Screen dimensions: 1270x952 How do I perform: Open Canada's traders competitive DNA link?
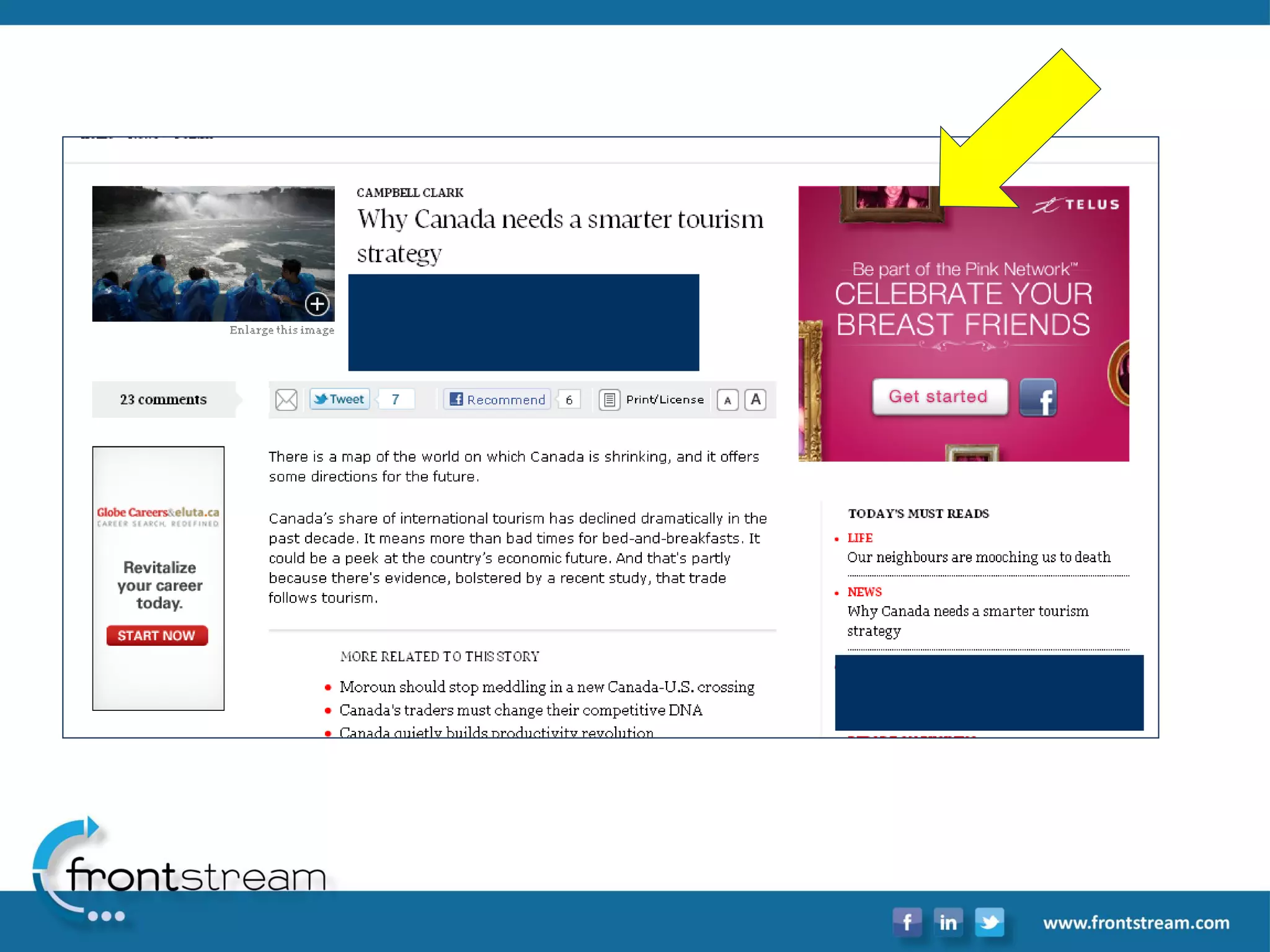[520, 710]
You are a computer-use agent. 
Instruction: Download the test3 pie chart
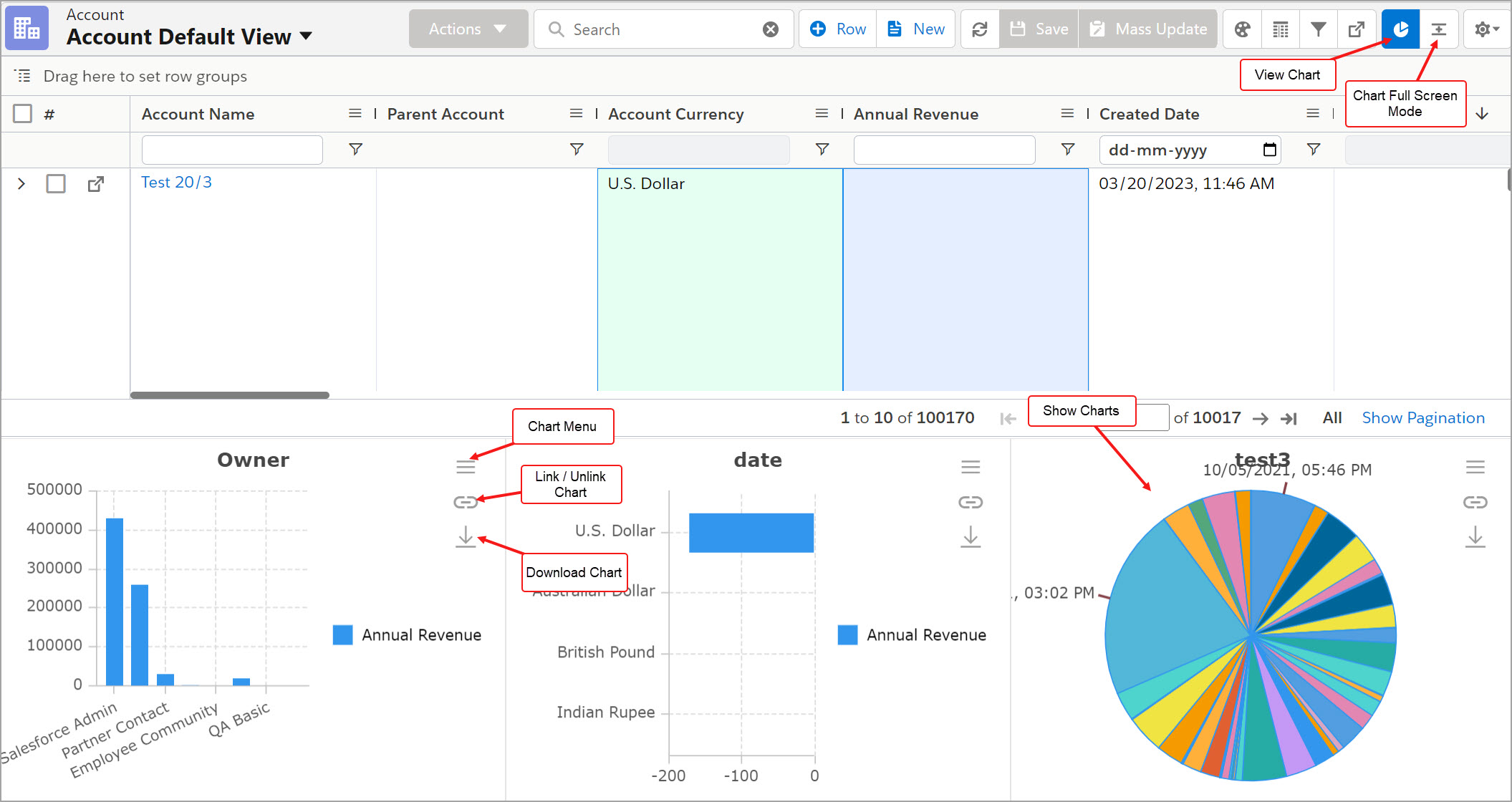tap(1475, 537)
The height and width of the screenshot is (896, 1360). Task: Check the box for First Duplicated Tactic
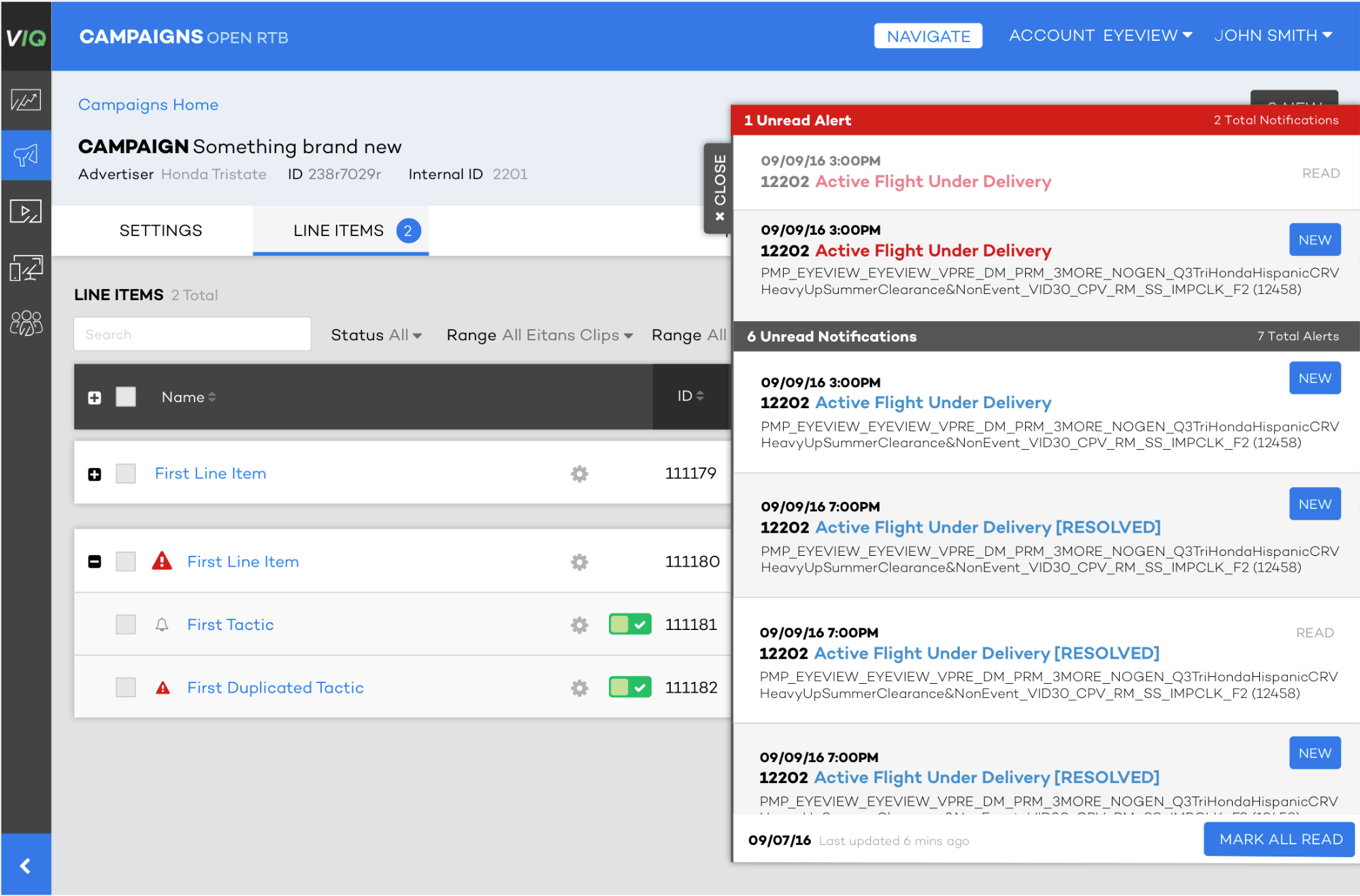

--

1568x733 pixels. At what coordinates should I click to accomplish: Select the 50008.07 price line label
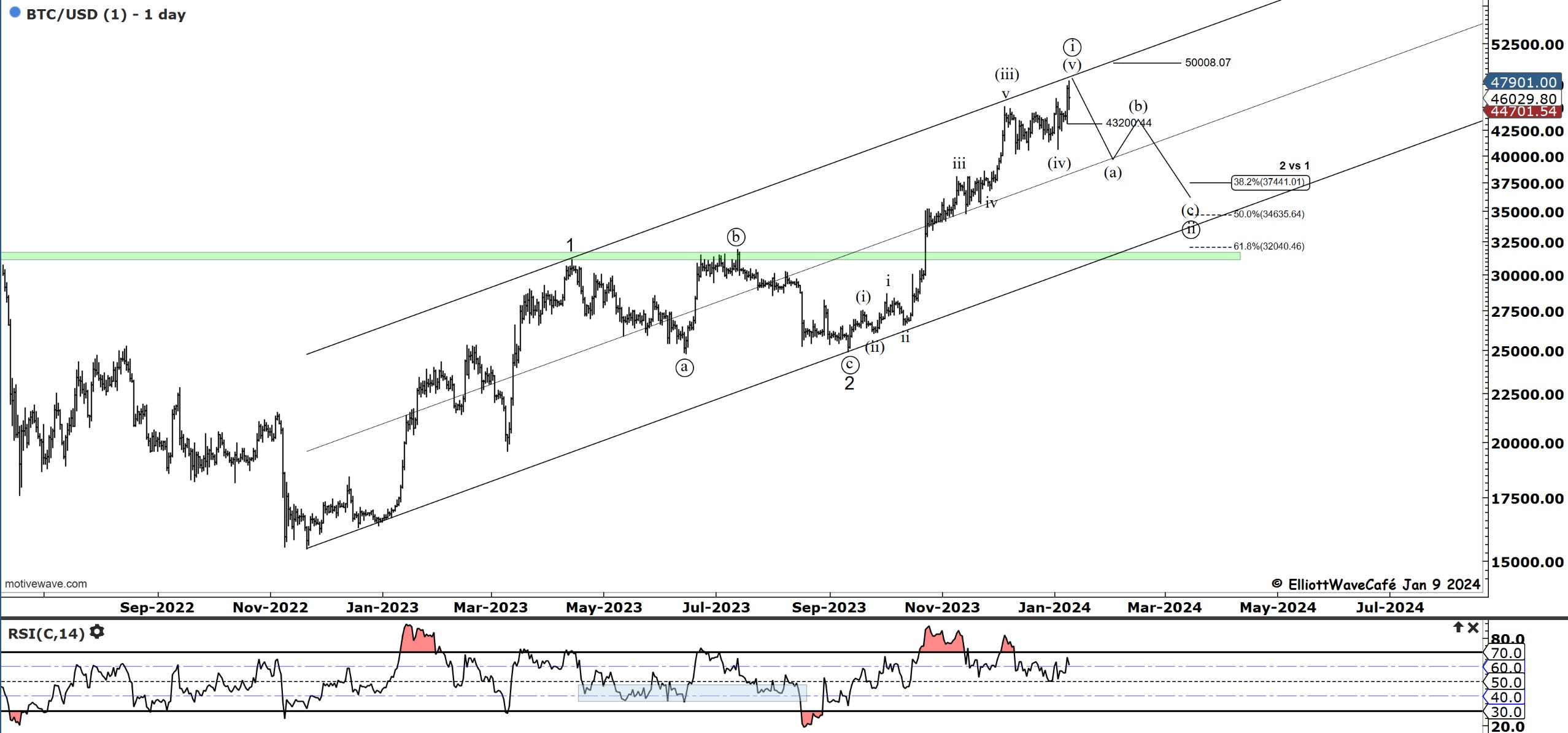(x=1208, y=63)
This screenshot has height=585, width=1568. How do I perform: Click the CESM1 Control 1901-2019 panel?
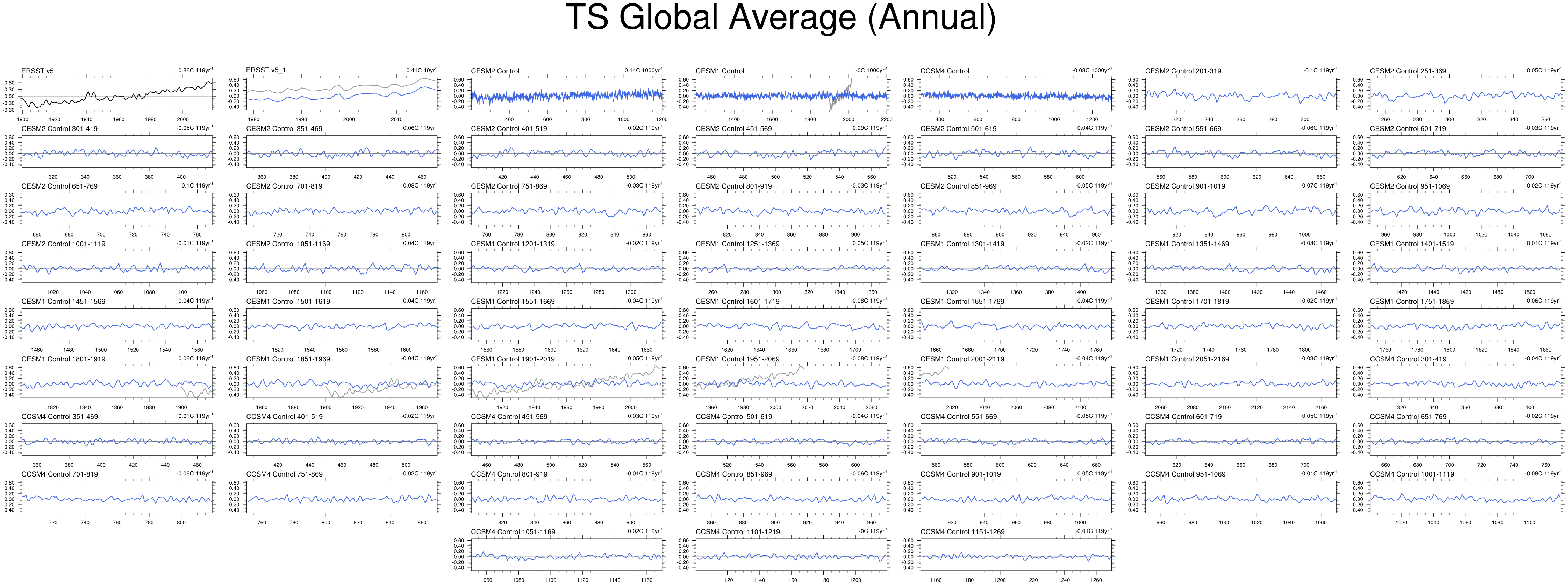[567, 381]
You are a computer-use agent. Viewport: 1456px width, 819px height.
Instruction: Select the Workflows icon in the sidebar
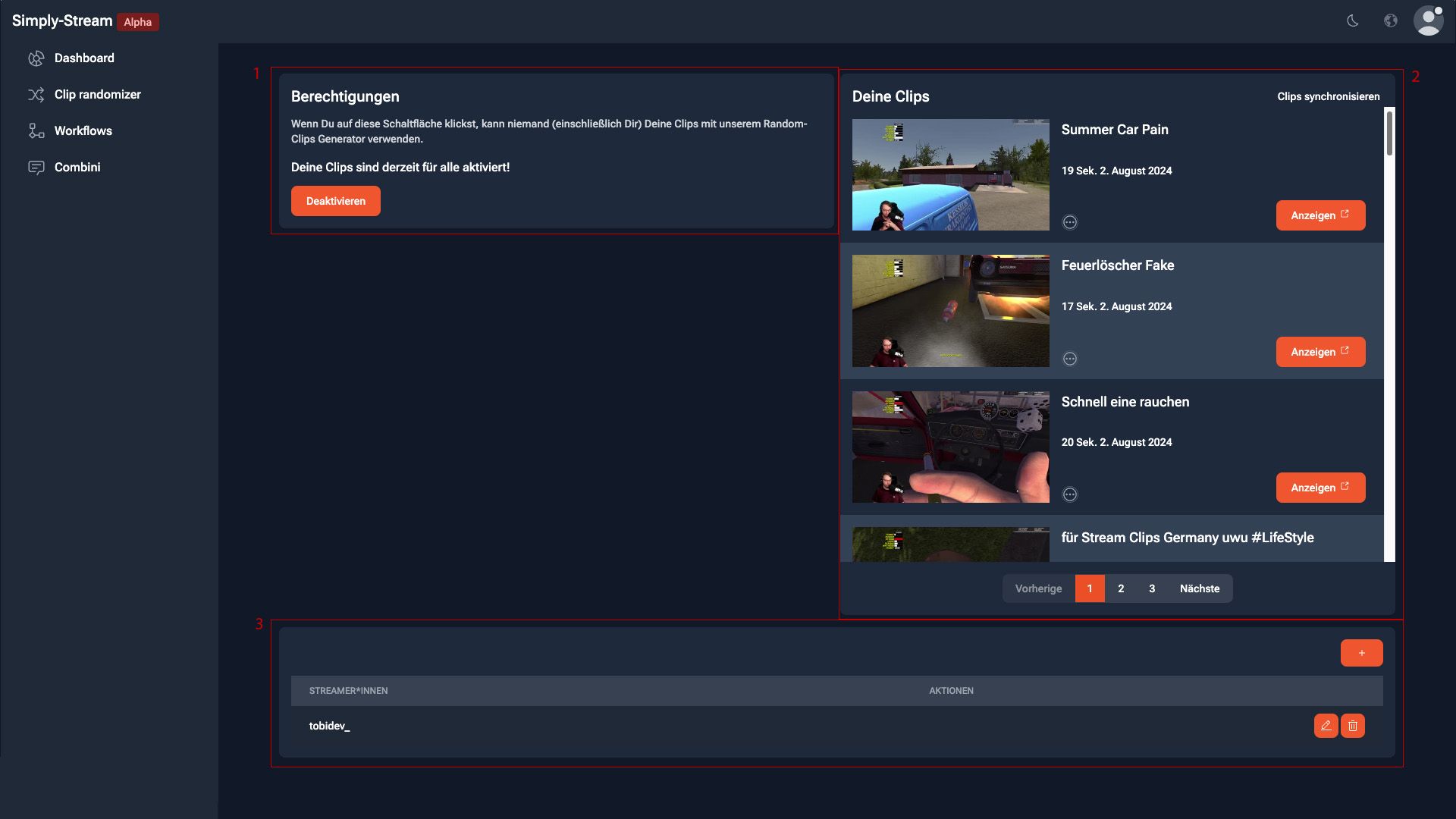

= Work to be completed =
Copy the lines above between the one holding "1568x733 pixels. At" and the one holding "Instruction: Select the", inclusive. Drop the pictures.

= Task result =
1568x733 pixels. At what coordinates should I click to accomplish: Select the 50008.07 price line label
(x=1208, y=63)
This screenshot has height=585, width=1568. How do I perform: Click the CESM1 Control 1901-2019 panel?
[567, 381]
You are a computer-use agent. Viewport: 1456px width, 819px height.
Instruction: Select the Workflows icon in the sidebar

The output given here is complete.